FaradayRF / Faraday-Software

Faraday node software
https://www.faradayrf.com
Other
48 stars 19 forks source link

Update APRS Application to Handle Network Errors Gracefully #119

Closed kb1lqc closed 7 years ago

kb1lqc commented 7 years ago

Summary

APRS application will fail with an ERRNO 10054 when network connections are lost and it tries to send telemetry packets to APRS-IS. This should fail gracefully and automatically reconnect when the connection is reestablished.

Problem Explanation

N/A

Environment

Software

Python

Hardware

N/A

Supporting Information

N/A

kb1lqc commented 7 years ago

Ran a long duration test today and received the errors below.
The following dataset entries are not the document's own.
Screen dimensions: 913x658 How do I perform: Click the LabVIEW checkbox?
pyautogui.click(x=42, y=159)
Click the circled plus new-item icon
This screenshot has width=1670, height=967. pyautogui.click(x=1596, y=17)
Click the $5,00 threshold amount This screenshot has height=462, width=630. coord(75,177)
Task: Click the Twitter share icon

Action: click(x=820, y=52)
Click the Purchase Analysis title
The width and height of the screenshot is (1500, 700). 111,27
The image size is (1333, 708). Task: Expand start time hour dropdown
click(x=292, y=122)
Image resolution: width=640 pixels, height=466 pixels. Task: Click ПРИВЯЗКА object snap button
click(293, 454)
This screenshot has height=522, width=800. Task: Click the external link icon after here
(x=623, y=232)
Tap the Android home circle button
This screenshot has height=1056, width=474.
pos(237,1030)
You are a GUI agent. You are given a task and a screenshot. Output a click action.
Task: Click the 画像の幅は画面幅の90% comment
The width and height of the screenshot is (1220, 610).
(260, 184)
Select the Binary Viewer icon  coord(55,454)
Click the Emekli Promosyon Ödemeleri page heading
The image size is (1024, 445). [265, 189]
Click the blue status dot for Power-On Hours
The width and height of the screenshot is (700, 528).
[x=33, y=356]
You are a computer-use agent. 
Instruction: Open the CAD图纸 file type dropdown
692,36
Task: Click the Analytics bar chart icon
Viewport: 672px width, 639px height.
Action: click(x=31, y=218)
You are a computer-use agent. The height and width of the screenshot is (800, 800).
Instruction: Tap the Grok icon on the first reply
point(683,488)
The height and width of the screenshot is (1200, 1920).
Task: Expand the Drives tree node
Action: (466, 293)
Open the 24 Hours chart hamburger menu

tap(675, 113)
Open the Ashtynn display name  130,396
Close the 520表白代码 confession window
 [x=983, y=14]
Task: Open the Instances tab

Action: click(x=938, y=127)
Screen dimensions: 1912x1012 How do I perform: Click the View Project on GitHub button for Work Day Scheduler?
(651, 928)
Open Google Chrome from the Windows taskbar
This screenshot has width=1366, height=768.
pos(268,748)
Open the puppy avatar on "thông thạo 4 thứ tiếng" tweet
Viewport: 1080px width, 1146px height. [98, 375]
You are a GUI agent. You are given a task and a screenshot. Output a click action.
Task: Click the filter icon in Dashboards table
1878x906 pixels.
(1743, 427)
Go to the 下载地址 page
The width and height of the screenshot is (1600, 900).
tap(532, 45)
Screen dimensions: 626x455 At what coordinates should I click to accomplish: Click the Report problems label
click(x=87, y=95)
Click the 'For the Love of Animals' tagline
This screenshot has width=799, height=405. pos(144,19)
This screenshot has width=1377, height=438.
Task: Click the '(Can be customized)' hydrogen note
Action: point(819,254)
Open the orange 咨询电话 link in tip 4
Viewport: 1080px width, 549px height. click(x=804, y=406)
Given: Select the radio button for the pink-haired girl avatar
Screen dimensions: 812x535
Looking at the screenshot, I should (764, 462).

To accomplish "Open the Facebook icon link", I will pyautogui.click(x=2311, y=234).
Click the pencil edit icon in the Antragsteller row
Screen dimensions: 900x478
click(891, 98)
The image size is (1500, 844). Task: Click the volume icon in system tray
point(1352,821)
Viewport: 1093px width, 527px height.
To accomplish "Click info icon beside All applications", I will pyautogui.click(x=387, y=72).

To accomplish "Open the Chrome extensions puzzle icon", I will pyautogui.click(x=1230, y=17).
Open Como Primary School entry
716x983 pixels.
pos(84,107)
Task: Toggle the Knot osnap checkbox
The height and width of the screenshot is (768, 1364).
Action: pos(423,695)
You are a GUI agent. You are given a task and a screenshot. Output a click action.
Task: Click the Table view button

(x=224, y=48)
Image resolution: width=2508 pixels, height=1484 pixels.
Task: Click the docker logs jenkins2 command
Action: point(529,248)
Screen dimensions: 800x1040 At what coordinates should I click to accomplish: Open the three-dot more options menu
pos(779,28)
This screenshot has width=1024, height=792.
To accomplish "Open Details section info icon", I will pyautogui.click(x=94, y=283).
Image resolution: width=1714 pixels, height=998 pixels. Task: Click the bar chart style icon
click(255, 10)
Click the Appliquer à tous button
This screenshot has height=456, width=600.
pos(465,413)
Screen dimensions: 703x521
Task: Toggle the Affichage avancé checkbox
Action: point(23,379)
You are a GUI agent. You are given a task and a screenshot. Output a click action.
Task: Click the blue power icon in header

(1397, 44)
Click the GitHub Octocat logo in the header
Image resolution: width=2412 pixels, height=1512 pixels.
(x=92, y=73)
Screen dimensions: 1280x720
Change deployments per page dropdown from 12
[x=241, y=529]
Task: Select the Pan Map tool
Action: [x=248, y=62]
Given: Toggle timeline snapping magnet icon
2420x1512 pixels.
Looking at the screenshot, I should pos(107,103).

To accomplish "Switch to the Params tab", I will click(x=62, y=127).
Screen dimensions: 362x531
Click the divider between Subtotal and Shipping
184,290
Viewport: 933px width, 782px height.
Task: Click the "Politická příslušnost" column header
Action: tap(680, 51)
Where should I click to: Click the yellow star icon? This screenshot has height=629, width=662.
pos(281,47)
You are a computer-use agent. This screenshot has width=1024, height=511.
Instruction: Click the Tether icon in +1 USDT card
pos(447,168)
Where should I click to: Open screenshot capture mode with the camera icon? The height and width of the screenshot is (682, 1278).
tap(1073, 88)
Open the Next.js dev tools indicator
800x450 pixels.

Test was started at 2017-07-21 07:48:29,348 and 2017-07-21 15:49:44,364 which is about 8 hours in duration before failure occurred.

2017-07-21 15:49:44,364 - APRS - ERROR - SendPosition
2017-07-21 15:49:44,364 - APRS - ERROR - [Errno 10054] An existing connection was forcibly closed by the remote host
2017-07-21 15:49:44,365 - APRS - ERROR - Sendtelemetry
2017-07-21 15:49:44,365 - APRS - ERROR - [Errno 10054] An existing connection was forcibly closed by the remote host
2017-07-21 15:49:44,365 - APRS - ERROR - SendTelemLabels
2017-07-21 15:49:44,365 - APRS - ERROR - [Errno 10054] An existing connection was forcibly closed by the remote host
2017-07-21 15:49:44,365 - APRS - ERROR - SendParameters
2017-07-21 15:49:44,365 - APRS - ERROR - [Errno 10054] An existing connection was forcibly closed by the remote host
2017-07-21 15:49:44,365 - APRS - ERROR - SendEquations
2017-07-21 15:49:44,365 - APRS - ERROR - [Errno 10054] An existing connection was forcibly closed by the remote host

APRS just kept sending once every minute and always failed after this time. Restarting APRS fixes the problem, no need to restart Proxy or Telemetry.

herrold commented 7 years ago

There are timeouts in UDP and TCP as to connections not 'kept alive. When was the last successful transmission, PRECEDING: 2017-07-21 15:49:44,364 - APRS - ERROR - SendPosition

if more than a few minutes -- I think the TCP expiration is 15 minutes under the RFC;s, for example, it may be necessary to tear down and re-start a connection. Some proxies make this even shorter for performance of capacity reasons

kb1lqc commented 7 years ago

Yeah we send once per minute so it should be OK. I think the solution to this is to detect the failure and simply reconnect. APRS as an applications needs a shuffle in its architecture to do this. Pretty simple but also not the highest priority for me at the moment.

Bryce

From: Russ Herrold [mailto:notifications@github.com] Sent: Saturday, July 22, 2017 3:02 PM To: FaradayRF/Faraday-Software Faraday-Software@noreply.github.com Cc: Bryce Salmi bryce@faradayrf.com; Author author@noreply.github.com Subject: Re: [FaradayRF/Faraday-Software] Update APRS Application to Handle Network Errors Gracefully (#119)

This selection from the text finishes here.